A shudder tears through me, and I clutch at the sheets. Percy’s claws dig in again. The memory of Darghan Briggs’s attack is still all too fresh in my mind—and my body. It’s like any mention of it triggers a visceral reaction deep in my organs and flesh.

Which is why, when Harrisford tentatively broaches the subject, I don’t feel up to elaborating. “Exactly what did he say to you?” Harrisford says. He seems to be holding his breath.

I swallow, my tongue scraping the dry roof of my mouth. “It’s—it’s all in the listening book.”

Until now, he’d been slouching, tipping my desk chair back. But now he sits up straight, giving me a sharp look. “You had a listening book?”

I nod and point. “In my bag. I nicked it from the library.”

He stares at me for a second, as though trying to work out who I am and why I’m suddenly flouting school rules with impunity. But soon enough he breaks eye contact and rummages through my bag.

“There are a lot of packs of Knobbly’s nuts in here.” He raises an eyebrow and I scowl at him.

“Keep looking.”

After a while, he locates the book and pulls it out triumphantly. Flipping it open, he jams his glasses on and starts reading, his blue and brown eyes scanning back and forth.

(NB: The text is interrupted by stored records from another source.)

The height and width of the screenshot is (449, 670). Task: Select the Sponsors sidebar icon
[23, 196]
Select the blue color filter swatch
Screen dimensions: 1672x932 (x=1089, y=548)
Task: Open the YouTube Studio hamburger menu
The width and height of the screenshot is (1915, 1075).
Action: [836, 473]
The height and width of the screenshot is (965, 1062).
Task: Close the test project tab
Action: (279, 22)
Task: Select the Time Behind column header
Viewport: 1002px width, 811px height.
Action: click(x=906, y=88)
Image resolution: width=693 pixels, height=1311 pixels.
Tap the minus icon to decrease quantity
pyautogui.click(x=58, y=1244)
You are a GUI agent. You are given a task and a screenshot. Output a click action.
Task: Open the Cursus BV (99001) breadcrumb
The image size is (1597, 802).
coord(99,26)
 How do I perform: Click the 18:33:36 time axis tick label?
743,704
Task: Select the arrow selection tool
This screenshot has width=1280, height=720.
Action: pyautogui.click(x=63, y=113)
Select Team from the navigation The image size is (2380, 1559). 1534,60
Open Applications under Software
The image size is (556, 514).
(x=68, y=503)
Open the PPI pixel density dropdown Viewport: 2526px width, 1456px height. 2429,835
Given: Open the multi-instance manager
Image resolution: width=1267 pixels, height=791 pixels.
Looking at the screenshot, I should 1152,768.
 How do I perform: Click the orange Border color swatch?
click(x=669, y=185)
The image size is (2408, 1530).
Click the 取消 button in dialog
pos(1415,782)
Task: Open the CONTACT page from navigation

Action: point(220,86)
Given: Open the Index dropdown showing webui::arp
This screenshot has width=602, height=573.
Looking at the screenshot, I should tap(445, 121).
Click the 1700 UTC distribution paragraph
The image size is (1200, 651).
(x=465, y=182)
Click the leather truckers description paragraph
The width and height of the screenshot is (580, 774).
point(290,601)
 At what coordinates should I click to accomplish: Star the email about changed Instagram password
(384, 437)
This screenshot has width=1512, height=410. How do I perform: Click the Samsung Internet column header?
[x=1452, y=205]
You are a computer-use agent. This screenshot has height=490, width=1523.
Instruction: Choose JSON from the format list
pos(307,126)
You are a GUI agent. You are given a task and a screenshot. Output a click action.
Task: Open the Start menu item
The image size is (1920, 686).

I watch him as he reads. It’s always incredible—and disconcerting—how different Harrisford looks when wearing his spectacles.

They’re slightly rounded, with thick tortoiseshell rims, the kind you’d expect an Oxford graduate to wear.

Or those male models on posters in opticians’ shops, who you know never actually wear glasses but are used in advertisements anyway just because they’re pretty.

And as much as I hate to admit it, Harrisford is pretty, in that haughty, rich-boy way.

The way his golden hair sweeps back in gentle waves from his face.

The oceanic blue of his left eye and the deep mahogany of his right, framed by lashes so dark they really don’t belong on a blond.

The way his high cheekbones and straight nose and sharp jaw frame his perfect, pouty lips…

I sigh. Not only did Harrisford win the wealth and privilege lottery, it seems he won the genetic lottery, too.

On me, glasses would just look nerdy. On him? It’s patently unfair, but on him they lend him a certain aristocratic air. As an average person—a mere mortal in the looks department—it would be horrible dating someone like him. You’d always pale in comparison.

Not that I’m planning to date him, of course. The prick.

Something in the listening book has caught Harrisford’s attention, and his usual pale complexion is deepening to puce.

“What’s wrong?” I venture, but he snaps the book shut.

“It’s nothing,” he says curtly, tossing the book on my desk. Then he levels a look at me. “It sounds like Father was saying Magecorp isn’t behind the surges.”